— RECORDS SHOWN —
══════
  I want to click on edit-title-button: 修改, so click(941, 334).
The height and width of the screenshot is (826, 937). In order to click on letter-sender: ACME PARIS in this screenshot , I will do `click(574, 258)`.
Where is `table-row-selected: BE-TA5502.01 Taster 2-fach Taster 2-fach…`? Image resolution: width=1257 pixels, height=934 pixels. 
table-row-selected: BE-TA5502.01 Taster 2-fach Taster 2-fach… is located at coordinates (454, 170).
══════
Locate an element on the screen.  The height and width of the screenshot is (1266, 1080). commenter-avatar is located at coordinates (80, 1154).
══════
— TASK GOAL —
Please put the lines of the records above, starting at the line containing "I want to click" and ending at the line containing "table-row-selected: BE-TA5502.01 Taster 2-fach Taster 2-fach… is", into a Markdown table with the columns Row and Text. Number each line in Row, put the line itself in Text, and leave out blank lines.

— PROBLEM SOLUTION —
| Row | Text |
|---|---|
| 1 |   I want to click on edit-title-button: 修改, so click(941, 334). |
| 2 | The height and width of the screenshot is (826, 937). In order to click on letter-sender: ACME PARIS in this screenshot , I will do `click(574, 258)`. |
| 3 | Where is `table-row-selected: BE-TA5502.01 Taster 2-fach Taster 2-fach…`? Image resolution: width=1257 pixels, height=934 pixels.  |
| 4 | table-row-selected: BE-TA5502.01 Taster 2-fach Taster 2-fach… is located at coordinates (454, 170). |